Michael Cunningham / Day

Se non fosse troppo sbrigativo e scontato, verrebbe da dire mille volte Michael Cunningham, a proposito del suo ultimo romanzo “Day” edito da La nave di Teseo, che arriva nelle librerie dopo un lungo silenzio durato dieci anni.

Non soltanto perché i suoi romanzi sono quel genere di scrittura introspettiva e sempre attenta a scavare e riportare a galla i pensieri, le idee, i dubbi, le sofferenze dei personaggi, ma poiché ce ne vorrebbero altri mille, di autori nel mondo della letteratura.

Michael Cunningham

Giocoso e provocatorio, Michael Cunningham, con “Day” ripercorre la storia di una coppia Dan e Isabel, attraverso giorni decisivi, che abbracciano una vita intera. Nel mezzo c’è di tutto: dalla patina di felicità domestica che comincia incrinarsi, alla partenza di Robbie, il fratello minore di Isabel, anima ribelle della famiglia che abita nel loro attico, che rompe il fragile equilibrio, da Violet figlia minore della coppia che finge di non vedere la distanza tra i genitori al fratello Nathan che piano piano sperimenta i prima passi verso l’indipendenza. Fino al mondo che si chiude in lockdown dove Dan e Isabel si sentono in prigione, tra piccoli inganni e frustrazioni reciproche, mentre Robbie è bloccato, in una baita di montagna in Islanda, solo con i suoi pensieri e una seconda vita segreta su Instagram.

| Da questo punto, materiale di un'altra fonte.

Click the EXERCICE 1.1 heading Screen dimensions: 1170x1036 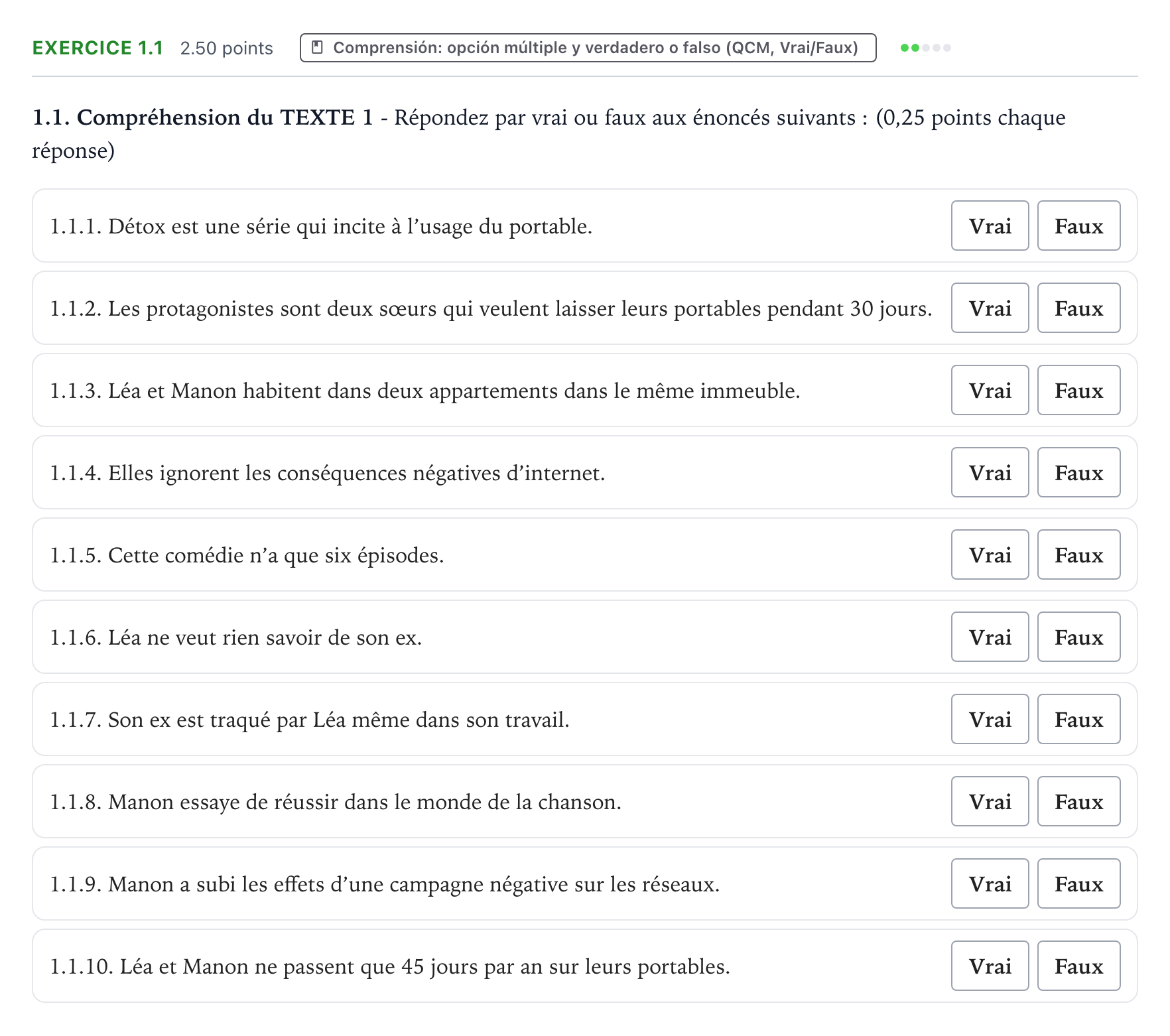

Un autore introspettivo, che attraverso le riflessioni dei protagonisti, consente di assumere una prospettiva critica differente su numerosi aspetti della vita, ma ci concede anche, fra le righe, di assumere la nostra intima prospettiva. E questo ci rende persone più forti e molto più consapevoli. Questo libro è la prova evidente.

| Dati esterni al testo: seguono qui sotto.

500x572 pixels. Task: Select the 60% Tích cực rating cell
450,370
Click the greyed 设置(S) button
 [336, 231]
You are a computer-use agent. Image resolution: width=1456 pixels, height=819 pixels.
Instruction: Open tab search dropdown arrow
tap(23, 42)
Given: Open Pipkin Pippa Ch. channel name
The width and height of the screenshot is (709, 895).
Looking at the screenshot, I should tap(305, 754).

Oliver Mallinson Lewis from Oxford, United Kingdom

Ricordate “Le Ore”, vincitore premio Pulitzer, una storia che si svolge nell’arco di una giornata, una giornata che mostra la vita di tre donne legate da un filo invisibile ma tenace. O “Una casa alla fine del mondo”, romanzo d’esordio del 1991, dove ogni sentimento, immagine e sensazione anche la piu dolorosa diventa un prezioso messaggio di chiave di lettura nascosta, che fa parte di quell’invisibile, che abita nella nostra coscienza.

Rapporti emblematici, di prese di distanze. Immagini che Michael Cunningham si è spogliato ed ha voluto fotografare nei suoi romanzi, partendo da quella generazione diventata grande subito dopo Woodstock, i post-hippy, a quella della pandemia dove il modo per diversificare i giorni, che sembravano tutti uguali, si cercava di fissare il tempo, guardando il cielo, proprio quell’azzurro che sarà poi la scelta della cover per “Day”.

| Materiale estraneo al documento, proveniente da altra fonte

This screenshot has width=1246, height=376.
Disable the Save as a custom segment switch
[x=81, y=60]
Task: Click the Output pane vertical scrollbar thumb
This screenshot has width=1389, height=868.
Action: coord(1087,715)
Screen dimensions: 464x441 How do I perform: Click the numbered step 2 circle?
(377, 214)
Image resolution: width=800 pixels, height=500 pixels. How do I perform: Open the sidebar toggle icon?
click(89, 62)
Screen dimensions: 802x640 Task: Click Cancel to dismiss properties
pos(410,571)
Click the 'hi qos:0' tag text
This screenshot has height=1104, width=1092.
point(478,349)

Una casa alla fine del mondo (2004) Colin Farrell in Una casa alla fine del mondo (2004)

Uno squarcio nelle nostre vite quotidiane che diventa quel senso di riscatto, per reclamare l’attenzione alla nostra memoria storica.

Una poetica che Michael Cunningham conosce molto bene, e che conduce il lettore a cavalcare fino alla fine, con quei personaggi descritti che si semplificano nel corso della storia fino a crearsi un nuovo mondo e nuova realtà, dove poter sopravvivere.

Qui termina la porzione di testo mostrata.